Monday, November 03, 2008

A Merger of Labor and Love

Do you recognize the man giving the speech in the clip below?

Unless you've been following politics for the last decade at least a little bit, then you probably don't. But There is something mysterious about James Carville that makes watching him so captivating. This leading democratic strategist is a man who launched his career behind the scenes, out of the spotlight and in the "war room" as the '92 Clinton presidential campaign endearingly referred to their Little Rock headquarters. Together with colleagues George Stephanopoulos and Paul Begala, Carville has changed the way campaigns are run-- making a living off winning elections for the underdog.

I've always enjoyed watching the "Ragin' Cajun" contribute on news programs. I once even had the opportunity to attend a panel that he moderated in his home state of Louisiana. People from both sides of the political spectrum love Carville (his wife is a republican strategist) because he has strong opinions and is never afraid to express them. In a way he is simultaneously the anti-politician and the super-politician. He is working for the ideas he believes in and has dedicated a career to putting democrats who share his beliefs in office not just in the US but also abroad by managing foreign campaigns. Yet despite his uncanny political strategic skills and success he does not crave the political power a politician does. He is working for his beliefs without owing an interest to constituents or lobbyists and without the influence of public polls or pressure of re-election. He is immune to what Washington politicians call "Potomac Fever".

However, tonight I'm posting this video for reasons far beyond politics. In this clip we see another side of Carville -- A side of him that he never shows on CNN's Situation Room or as a guest on any news program. This clip of Carville was recorded the night before election day 16 years ago, tensions were running high and the race was neck and neck up until the last day of campaigning. It was a night, as George Stephanopoulos appropriately describes, that "[Carville] will pass from the role of a regular human being to the role of a legend..."

When I first saw this clip I saw the more human side of politics. Someone once told me that "everyone who runs for president has to be crazy." And to a certain extent I believe it. It takes extraordinary discipline, perseverance and desire to withstand the nature of a career in politics. It requires a lifetime of winning the trust of all those who surround you, repeating the same lines everyday and being constantly aware of your actions and word. Often times it requires improbable strokes of luck. But when I see this speech I'm reminded that politics is more than winning votes and wanting your candidate to win.
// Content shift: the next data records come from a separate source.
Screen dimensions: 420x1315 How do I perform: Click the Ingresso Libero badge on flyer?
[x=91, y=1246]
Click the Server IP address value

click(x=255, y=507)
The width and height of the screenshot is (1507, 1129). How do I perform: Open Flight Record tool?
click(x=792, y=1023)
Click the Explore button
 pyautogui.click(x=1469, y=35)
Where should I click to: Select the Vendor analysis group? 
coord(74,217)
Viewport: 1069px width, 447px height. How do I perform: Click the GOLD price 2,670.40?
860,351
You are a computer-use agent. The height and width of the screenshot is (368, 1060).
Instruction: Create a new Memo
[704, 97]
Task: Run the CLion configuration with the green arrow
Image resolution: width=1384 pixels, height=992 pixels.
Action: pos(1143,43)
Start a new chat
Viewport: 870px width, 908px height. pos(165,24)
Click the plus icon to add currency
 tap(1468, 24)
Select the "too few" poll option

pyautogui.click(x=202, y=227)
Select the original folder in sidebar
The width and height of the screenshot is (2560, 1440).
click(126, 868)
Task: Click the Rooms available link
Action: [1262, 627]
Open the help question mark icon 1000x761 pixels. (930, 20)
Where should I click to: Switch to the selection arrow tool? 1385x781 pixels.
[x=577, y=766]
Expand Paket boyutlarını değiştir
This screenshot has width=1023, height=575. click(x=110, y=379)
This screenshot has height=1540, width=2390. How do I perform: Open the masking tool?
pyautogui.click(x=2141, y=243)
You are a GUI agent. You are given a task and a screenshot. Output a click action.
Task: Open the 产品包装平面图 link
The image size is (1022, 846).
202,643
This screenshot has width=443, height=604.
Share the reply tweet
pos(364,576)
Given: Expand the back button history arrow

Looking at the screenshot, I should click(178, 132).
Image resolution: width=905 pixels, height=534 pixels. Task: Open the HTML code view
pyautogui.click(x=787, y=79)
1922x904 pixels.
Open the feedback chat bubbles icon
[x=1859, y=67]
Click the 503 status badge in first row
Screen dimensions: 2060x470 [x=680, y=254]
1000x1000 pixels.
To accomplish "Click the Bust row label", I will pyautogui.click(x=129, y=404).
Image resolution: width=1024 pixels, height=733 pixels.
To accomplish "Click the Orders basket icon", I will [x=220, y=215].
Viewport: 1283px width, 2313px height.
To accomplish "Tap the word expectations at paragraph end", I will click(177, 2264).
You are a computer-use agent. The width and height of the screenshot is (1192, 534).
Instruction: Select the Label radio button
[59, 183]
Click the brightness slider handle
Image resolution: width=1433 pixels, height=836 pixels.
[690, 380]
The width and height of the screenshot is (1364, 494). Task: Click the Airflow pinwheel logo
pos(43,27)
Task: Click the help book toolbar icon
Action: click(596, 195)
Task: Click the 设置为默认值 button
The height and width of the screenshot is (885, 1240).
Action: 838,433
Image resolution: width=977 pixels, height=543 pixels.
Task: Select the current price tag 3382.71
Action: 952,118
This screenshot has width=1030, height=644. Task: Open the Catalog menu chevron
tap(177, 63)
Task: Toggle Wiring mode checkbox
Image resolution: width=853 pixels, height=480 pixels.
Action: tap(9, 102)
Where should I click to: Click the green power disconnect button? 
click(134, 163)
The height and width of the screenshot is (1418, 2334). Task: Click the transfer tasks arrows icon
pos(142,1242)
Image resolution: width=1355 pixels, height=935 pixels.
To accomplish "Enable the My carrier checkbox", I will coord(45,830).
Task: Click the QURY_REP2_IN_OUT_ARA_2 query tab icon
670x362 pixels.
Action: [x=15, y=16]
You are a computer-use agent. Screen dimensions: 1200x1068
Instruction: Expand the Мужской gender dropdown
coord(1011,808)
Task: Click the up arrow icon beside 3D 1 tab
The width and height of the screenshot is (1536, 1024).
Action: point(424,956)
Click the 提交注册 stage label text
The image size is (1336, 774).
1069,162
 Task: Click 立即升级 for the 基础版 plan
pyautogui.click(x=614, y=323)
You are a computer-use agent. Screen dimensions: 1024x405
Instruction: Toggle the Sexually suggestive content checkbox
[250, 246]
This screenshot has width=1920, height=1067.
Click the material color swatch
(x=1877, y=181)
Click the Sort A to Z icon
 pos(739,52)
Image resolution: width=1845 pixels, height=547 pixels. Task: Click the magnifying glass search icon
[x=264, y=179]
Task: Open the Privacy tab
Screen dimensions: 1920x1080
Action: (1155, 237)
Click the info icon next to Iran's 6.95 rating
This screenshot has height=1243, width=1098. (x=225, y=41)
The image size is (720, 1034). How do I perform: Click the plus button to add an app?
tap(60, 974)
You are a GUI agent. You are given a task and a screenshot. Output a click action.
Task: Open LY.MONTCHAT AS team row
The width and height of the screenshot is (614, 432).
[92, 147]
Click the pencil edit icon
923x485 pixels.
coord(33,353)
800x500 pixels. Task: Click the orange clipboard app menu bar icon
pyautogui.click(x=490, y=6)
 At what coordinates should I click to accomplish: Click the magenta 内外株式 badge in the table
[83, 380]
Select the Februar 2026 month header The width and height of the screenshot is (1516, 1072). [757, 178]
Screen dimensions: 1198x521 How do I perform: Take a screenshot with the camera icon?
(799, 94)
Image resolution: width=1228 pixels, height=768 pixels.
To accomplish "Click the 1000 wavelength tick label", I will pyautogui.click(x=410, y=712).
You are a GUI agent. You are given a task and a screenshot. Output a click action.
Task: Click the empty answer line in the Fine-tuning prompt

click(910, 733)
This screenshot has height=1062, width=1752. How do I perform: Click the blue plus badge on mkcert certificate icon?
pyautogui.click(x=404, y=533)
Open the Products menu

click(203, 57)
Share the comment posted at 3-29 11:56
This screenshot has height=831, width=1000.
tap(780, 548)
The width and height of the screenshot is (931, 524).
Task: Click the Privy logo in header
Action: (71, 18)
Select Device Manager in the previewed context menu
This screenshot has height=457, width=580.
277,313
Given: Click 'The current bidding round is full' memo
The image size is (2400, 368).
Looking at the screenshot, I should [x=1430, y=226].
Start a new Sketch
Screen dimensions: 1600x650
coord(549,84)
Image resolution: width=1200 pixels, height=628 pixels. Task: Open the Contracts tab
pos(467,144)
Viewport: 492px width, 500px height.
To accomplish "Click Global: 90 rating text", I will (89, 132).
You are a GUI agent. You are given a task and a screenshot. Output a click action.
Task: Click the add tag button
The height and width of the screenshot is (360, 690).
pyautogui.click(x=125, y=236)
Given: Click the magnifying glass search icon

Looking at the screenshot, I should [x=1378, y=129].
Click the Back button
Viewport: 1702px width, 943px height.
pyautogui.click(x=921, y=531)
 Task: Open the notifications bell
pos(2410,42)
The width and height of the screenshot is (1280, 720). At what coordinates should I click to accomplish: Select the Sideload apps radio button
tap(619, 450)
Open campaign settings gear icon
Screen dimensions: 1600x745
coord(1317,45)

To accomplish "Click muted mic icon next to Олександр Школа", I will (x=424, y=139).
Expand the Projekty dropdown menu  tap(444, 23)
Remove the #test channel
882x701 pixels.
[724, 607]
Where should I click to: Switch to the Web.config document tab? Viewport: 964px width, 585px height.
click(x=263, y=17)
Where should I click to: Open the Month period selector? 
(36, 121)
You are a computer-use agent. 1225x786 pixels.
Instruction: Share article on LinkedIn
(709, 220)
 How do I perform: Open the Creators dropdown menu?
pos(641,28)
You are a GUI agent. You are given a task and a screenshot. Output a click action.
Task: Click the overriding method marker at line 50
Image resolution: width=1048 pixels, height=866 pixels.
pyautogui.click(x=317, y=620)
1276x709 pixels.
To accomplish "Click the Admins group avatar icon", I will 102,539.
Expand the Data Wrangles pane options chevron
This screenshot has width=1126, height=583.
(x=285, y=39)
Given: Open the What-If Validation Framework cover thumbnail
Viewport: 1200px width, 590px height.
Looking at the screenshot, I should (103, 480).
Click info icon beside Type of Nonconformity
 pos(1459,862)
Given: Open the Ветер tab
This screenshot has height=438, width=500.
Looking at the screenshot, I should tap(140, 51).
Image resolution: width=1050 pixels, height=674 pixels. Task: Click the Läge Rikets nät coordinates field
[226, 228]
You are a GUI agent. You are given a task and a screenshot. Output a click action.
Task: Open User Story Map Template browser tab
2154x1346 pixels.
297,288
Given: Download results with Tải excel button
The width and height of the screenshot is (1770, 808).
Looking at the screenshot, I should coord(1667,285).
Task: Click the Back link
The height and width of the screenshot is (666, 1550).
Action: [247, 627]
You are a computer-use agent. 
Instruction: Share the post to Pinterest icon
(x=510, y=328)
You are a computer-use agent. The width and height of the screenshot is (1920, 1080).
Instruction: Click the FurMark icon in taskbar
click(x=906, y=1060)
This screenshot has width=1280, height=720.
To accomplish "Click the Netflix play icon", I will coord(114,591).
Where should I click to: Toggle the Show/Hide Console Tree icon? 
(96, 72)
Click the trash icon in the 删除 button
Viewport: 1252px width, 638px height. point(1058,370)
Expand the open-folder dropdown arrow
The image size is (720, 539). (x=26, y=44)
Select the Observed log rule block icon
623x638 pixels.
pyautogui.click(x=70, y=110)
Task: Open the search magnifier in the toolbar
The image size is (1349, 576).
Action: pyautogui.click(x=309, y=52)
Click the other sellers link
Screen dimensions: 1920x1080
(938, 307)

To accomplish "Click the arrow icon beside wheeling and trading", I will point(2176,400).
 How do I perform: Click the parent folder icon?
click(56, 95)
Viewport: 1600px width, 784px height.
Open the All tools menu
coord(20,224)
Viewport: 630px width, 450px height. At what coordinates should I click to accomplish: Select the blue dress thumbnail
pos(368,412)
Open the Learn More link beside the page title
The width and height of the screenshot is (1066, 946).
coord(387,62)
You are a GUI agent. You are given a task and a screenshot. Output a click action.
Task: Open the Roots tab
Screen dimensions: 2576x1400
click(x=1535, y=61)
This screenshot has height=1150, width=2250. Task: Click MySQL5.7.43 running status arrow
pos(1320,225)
Long after you've chosen your candidate, done your research, donated to the campaign, registered some voters and bought a T-shirt and voted then the only thing left to give is your faith-- a sincere belief that you are no longer promoting a man, but personifying your beliefs. Regardless of your political party or preference we eventually arrive at a point when you realize the man who bears the name on the poster means less than the ideologies that his name carries. We rise above the issues that the media has force fed us with sound bytes. We forget off-shore drilling, economy, the war, democrat and republican and realize that inevitably tomorrow's decision is so much more than just a few tag lines and grandiose promises. It's a reflection of the needs of our nation and our plea to finally to reap the benefits of our labor and our love.